North Carolina Limits Cities' Ability to Grow
North Carolina cities, which have enjoyed broad annexation powers for more than five decades, will have a harder time absorbing surrounding areas thanks to a new state law the legislature approved in May.
Before the new law took effect, North Carolina cities were allowed to amass unincorporated territory even over the objections of the residents of those areas. Those rules often dismayed suburbanites, but were hailed by city officials as a proven model for maintaining their tax bases and securing cities' fiscal health.
Under the new law, North Carolina's annexation process will look more like the process in most other states. Most significantly, residents of unincorporated territory will be able to vote up or down on whether to be absorbed into a city. As in other states, the new rule is likely to make annexations rare because of the higher taxes that come with city residency.
City officials argue that suburbanites often consume city services, so they should help pay for them through taxes. They say the old rules helped avoid the budget problems plaguing cities in other states by allowing them to grow beyond the limited tax bases of their urban core.
Many North Carolina cities, including Charlotte and Raleigh, enjoy AAA bond ratings. Annexation powers aren't the entire reason for that — for example, the oversight of cities provided by the state's Local Government Commission is also a key factor — but it's generally regarded as part of the story. “That law was often cited as the best urban policy in the nation,” says Ellis Hankins, executive director of the North Carolina League of Municipalities.
To critics, though, the financial benefits for cities show precisely what was wrong with the old law: Suburbanites were being annexed and taxed against their will to boost city budgets. “It is all about the money for them,” says Catherine Heath, who leads the StopNCAnnexation Coalition. Heath argues that it's more democratic to let suburban taxpayers vote as a prerequisite for annexation.
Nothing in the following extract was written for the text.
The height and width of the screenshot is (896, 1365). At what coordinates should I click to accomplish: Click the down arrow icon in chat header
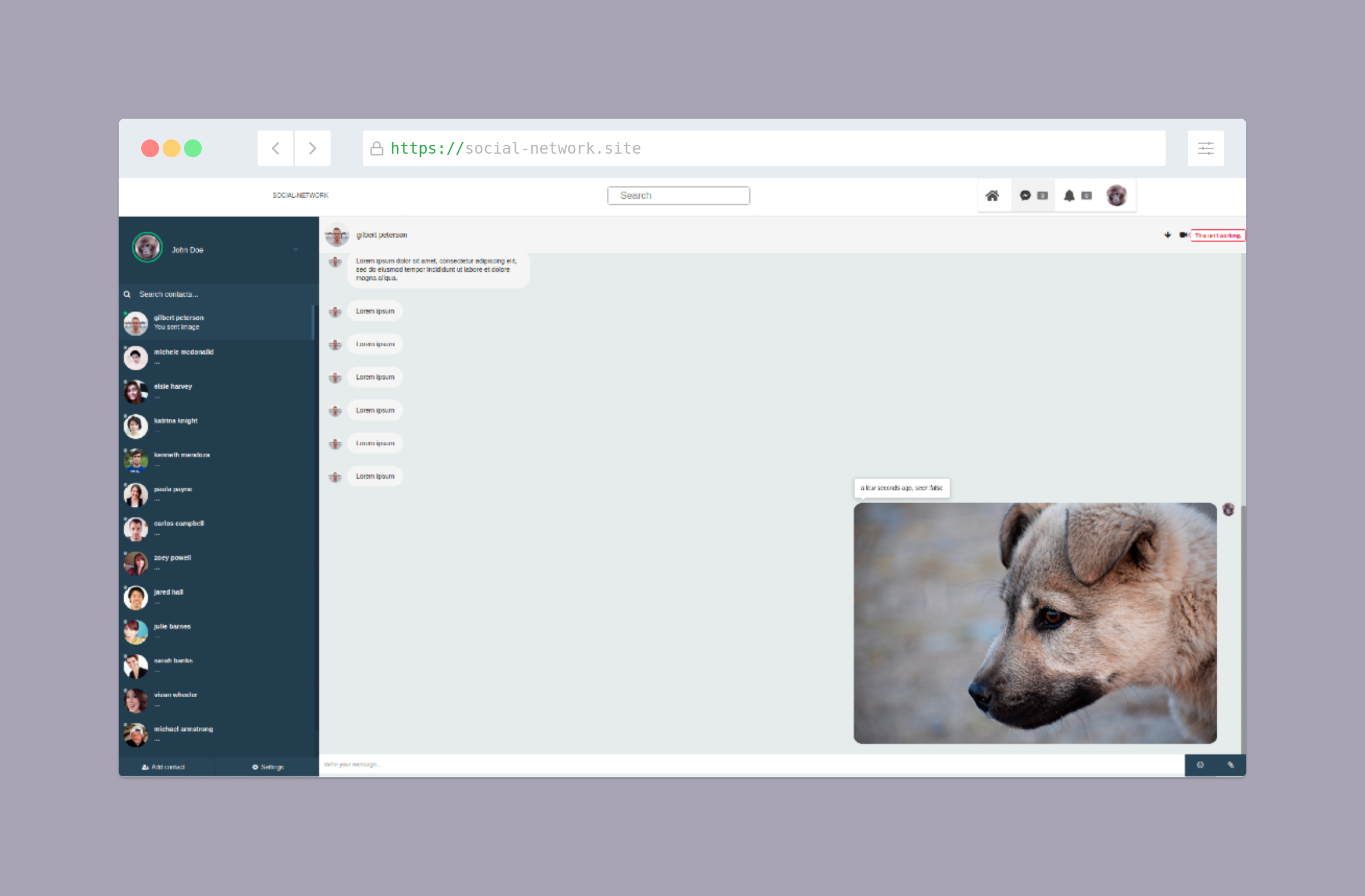click(x=1167, y=235)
That argument didn't win out in Raleigh until after the 2010 elections, which brought to power a Republican-controlled legislature that was more skeptical of annexation than its Democratic-majority predecessors. In 2011, the state approved a law that allowed areas facing annexation to block the takeover if 60 percent of property owners in the area signed a petition opposing it. A court threw out that law because only property owners — not renters — were allowed to sign the petitions, leading the legislature to approve the new law this year. Governor Bev Perdue, a Democrat, allowed it to become law without her signature.
Despite her group's victory, Heath fears that cities will try to reestablish their annexation powers sometime in the future. “It's not the end of the conversation,” she says.